● **PROBLEM STATEMENT**
Produce as output only the lines below starting at the line with "Screen dimensions: 1237x1210" and continuing through the line with "[1, 2, 3, 4, 5]'", each one exactly as written.

● **RECORDS FOR THE EXERCISE**
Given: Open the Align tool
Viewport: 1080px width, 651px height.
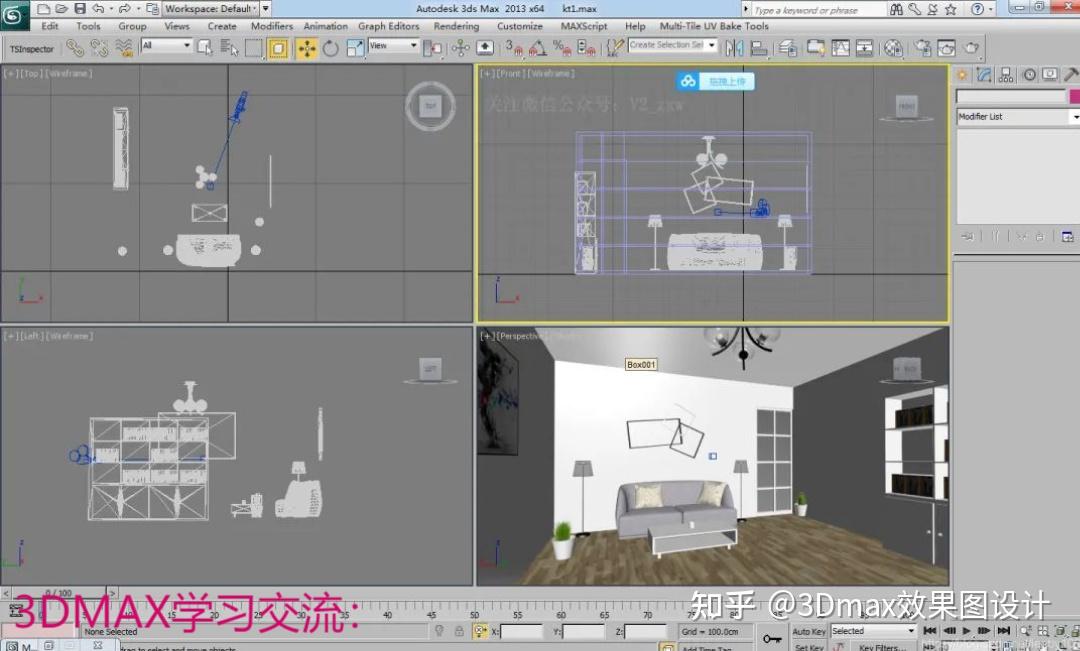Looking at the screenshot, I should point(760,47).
...
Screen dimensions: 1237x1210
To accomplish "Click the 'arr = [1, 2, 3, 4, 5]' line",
...
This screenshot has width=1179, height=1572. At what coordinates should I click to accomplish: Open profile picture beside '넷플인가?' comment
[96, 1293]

● **REPLY**
Screen dimensions: 1237x1210
To accomplish "Click the 'arr = [1, 2, 3, 4, 5]' line",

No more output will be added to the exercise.